# ASSIGNMENT:
For this exercise, retype the lines from the one that holds "803x479 pixels. Task: Open" through the one that holds "You are a computer-use" in the records below, both included, exactly and without pictures.

# EXCERPTED DATA:
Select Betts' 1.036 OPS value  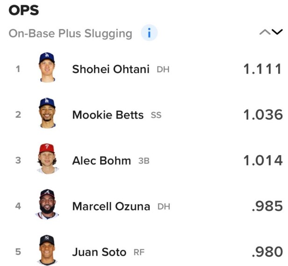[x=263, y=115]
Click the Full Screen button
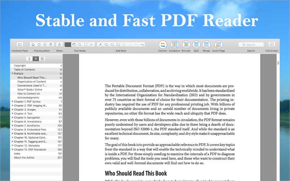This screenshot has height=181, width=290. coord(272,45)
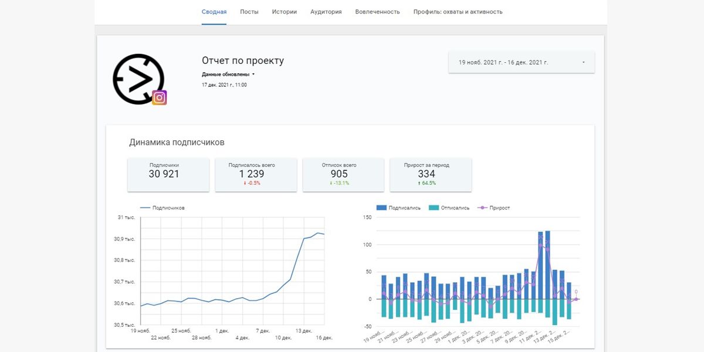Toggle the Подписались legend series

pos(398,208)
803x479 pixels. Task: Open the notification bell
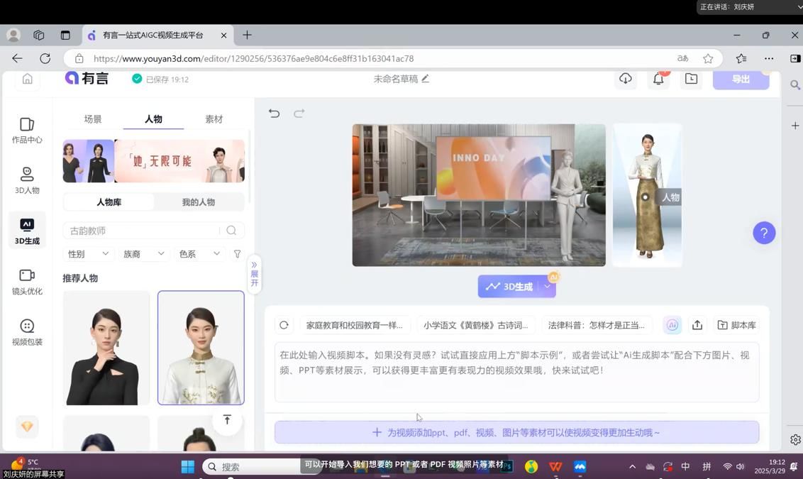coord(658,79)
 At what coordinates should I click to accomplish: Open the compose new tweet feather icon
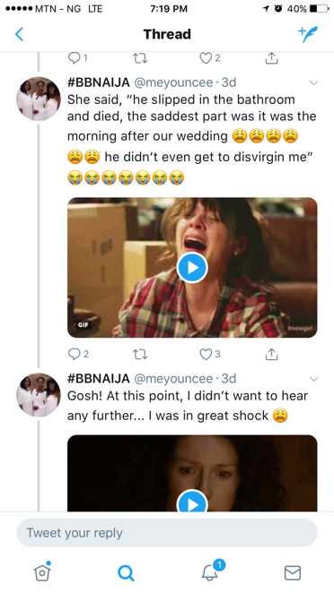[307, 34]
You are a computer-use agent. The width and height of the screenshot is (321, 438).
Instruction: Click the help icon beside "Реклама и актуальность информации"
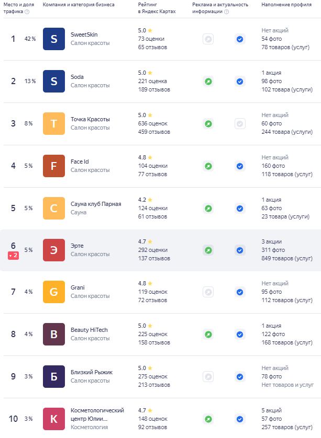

# WORKED SOLUTION:
803x479 pixels. Task: Open the notification bell
coord(658,79)
 At what coordinates should I click to accomplish: Open the compose new tweet feather icon
[307, 34]
You are a computer-use agent. The width and height of the screenshot is (321, 438).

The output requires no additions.